Os crescentes casos de feminicídio e violência familiar, são provas incontestes da cultura patriarcal machista, ainda muito evidente em nossos dias. O respeito à dignidade das pessoas, independentemente de classe, etnia, sexo, gênero ou orientação sexual, não pode ser negligenciada em hipótese alguma.

De acordo com a Organização Mundial da Saúde (OMS), o Brasil possui a quinta maior taxa de feminicídio do mundo. Um lastimável e vergonhoso indicador que nos obriga reconhecer que o Brasil não cuida de suas mulheres.
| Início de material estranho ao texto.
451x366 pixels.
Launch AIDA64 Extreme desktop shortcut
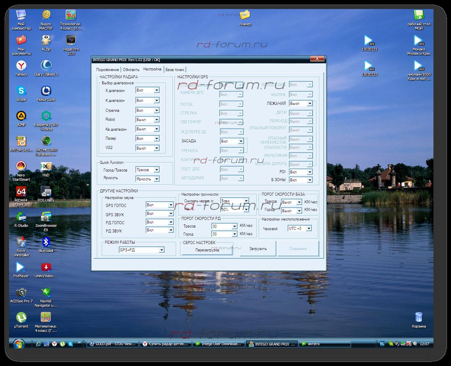pyautogui.click(x=21, y=192)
Pesquisas dão conta de que a cada dia, três mulheres são assassinadas, vítimas de feminicídio.

A cada 2 segundos uma mulher sofre agressão física. Como se não bastasse, na maioria das vezes, a violência não se encerra no ato da agressão ou do assassinato. Ela se mantém em curso pela impunidade e pela limitação do Estado em garantir proteção e justiça.

A sociedade precisa se mobilizar e constantemente se indagar sobre: como extirpar ou atenuar esse mal social? Como conscientizar as pessoas para uma ampla reflexão voltada a construção de uma sociedade tolerante e solidária? Como desconstruir a retrógrada ideia de que mulher deve ser submissa ao homem? Porque as políticas de estado relativas à prevenção e proteção, sempre se mostraram pífias?

Por não termos respostas a essas relevantes questões, oito mulheres foram assassinadas por discriminação de gênero em Santa Catarina em janeiro de 2022, representando um aumento de 300%, sendo um dos casos em Jaraguá do Sul. Em média, isso equivale a um crime a cada quatro dias.

É o maior número de ocorrências registradas para o mês, desde 2015, quando entrou em vigor a lei do feminicídio. Os dados são da Secretaria de Segurança Pública (SSP), e estão disponíveis na plataforma Observatório da Violência Contra a Mulher. Santa Catarina registrou ainda, no mesmo período, 77 ocorrências de estupro e 1.537 de lesão corporal dolosa. É preciso combater com rigor essa mazela.